To work out the true pace of life’s history, British geologists such as Adam Sedgwick set out to chart the entire geological record of the planet, layer by layer. The names they gave to the formations, names like the Devonian and the Cambrian are still used today. But while British geologists in the early 1800s were a long way from a literal reading of the Bible, they still saw their work as a religious calling. They were convinced their science could reveal God’s work—even His intentions. Sedgwick himself referred to nature as “the reflection of the power, wisdom, and goodness of God.”

For British researchers such as Sedgwick, God’s goodness was visible not just in the way He created Earth, but in the way He brought life into existence. Each species had been created separately and had been unchanged ever since. Yet species could also be grouped together—into categories such as plants and animals, and within them, into smaller categories such as fishes and mammals. This pattern, British naturalists believed, reflected God’s benevolent plan for the world. It was organized as a gradation that started with inanimate objects and the slimy forms of life and reached up toward higher and higher forms—“higher” defined, of course, as being more like humans. Not a single link in this Great Chain of Being could have ever changed, for that would mean that God’s creation had been imperfect. As Alexander Pope once wrote, “From Nature’s chain whatever link you strike/Tenth, or ten thousandth, breaks the chain alike.”

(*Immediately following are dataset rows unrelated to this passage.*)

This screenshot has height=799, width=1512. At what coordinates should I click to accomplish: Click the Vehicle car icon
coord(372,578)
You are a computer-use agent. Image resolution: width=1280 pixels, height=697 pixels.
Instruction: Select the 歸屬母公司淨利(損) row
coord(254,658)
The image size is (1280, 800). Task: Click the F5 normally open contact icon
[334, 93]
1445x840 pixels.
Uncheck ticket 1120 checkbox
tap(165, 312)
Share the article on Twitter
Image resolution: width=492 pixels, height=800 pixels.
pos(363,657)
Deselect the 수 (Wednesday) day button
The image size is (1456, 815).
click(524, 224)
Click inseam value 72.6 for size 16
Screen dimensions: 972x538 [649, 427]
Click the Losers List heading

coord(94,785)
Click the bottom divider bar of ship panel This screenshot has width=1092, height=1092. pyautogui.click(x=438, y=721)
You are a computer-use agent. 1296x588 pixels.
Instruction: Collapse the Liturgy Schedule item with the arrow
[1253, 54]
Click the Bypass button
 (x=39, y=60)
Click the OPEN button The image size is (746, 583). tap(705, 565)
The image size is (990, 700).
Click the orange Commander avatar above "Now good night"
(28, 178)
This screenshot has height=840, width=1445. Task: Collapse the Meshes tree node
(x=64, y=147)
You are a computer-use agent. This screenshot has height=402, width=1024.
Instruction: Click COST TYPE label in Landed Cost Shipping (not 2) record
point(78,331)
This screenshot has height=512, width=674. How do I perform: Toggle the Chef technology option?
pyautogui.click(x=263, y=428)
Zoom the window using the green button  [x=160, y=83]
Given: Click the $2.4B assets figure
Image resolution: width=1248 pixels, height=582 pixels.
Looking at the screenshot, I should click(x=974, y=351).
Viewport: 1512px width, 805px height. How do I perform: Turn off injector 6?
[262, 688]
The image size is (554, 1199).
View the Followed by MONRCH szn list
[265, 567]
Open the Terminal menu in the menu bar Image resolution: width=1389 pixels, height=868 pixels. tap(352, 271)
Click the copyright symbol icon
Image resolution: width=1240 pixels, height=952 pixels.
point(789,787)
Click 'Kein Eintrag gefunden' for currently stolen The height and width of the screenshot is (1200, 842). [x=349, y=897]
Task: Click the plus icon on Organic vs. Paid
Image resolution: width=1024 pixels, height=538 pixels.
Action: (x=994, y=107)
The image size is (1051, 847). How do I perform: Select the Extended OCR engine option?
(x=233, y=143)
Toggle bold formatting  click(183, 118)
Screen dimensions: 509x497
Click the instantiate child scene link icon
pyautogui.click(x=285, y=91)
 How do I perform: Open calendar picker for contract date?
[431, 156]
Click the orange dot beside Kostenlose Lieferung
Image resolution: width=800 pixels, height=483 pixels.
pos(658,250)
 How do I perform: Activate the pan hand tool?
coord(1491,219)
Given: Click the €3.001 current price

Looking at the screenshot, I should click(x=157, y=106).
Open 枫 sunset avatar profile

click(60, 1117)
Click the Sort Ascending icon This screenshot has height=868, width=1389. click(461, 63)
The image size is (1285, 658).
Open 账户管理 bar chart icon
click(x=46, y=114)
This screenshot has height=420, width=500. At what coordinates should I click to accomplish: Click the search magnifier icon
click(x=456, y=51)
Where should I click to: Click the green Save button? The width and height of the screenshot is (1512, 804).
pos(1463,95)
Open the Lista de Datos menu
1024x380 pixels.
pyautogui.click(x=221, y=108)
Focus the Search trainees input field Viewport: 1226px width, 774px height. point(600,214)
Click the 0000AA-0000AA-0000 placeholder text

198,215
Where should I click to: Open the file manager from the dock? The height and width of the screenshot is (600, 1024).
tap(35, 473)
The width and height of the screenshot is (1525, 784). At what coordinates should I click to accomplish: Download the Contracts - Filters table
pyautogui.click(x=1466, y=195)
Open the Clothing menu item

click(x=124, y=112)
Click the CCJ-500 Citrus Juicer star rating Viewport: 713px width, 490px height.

Not only did the Great Chain of Being reveal God’s benevolent handiwork, but so did the exquisite designs of individual species—whether you considered a human’s eye or a bird’s wing. William Paley, an English parson, laid out this argument in books that were mandatory reading for Darwin and other aspiring naturalists and theologians at Cambridge.

Paley’s argument centered on a seductive analogy. “In crossing a heath,” he wrote, “suppose I pitched my foot against a stone and were asked how the stone came to be there.” It might, for all Paley knew, have lain there forever. “But suppose I had found a watch upon the ground, and it should be inquired how the watch happened to be in that place.” In that case, Paley argued, he would come to a very different conclusion. Unlike a stone, a watch is made of several parts that work together for a single purpose: to mark the passing of time. And these parts can work only if they work together; half a watch cannot tell time.

The watch therefore must have been created by a designer. Paley could say this even if he didn’t know how to make a watch, and even if the watch he found was broken. To say that it was just one of many different possible combinations of bits of metal would be absurd.

When we look at nature, Paley argued, we find countless creations far more intricate than a watch. Telescopes and eyes are built on the same principle, with lenses that bend light in order to create an image. In order to bend light in water, a lens has to be rounder than it would be in air. Lo and behold, the eyes of fishes have rounder lenses than those of land animals. “What plainer manifestation of a design can there be than this difference?” Paley asked.

An oyster, a spoonbill, a kidney: anything Paley examined showed him that nature had a designer. The laws of physics, which astronomers were using at the end of the 1700s to describe the orbits of the planets, may have taken away some of the glory of God. (“Astronomy,” Paley admitted, “is not the best medium with which to prove the agency of an intelligent creator.”) But life was still fertile theological ground.

From nature, Paley deduced not only the existence of a designer, but that He was benevolent. In the vast majority of cases, he argued, the contrivances of God were beneficial. What little harm there was in the world was just an unfortunate side effect. A person might use his teeth to bite someone, but they were actually designed so that he could eat. If God had wanted us to cause each other harm, He could have designed much better weapons to put in our mouths. These sorts of shadows couldn’t distract Paley from the sunshine of life: “It is a happy world after all. The air, the earth, the water teem with delighted existence.”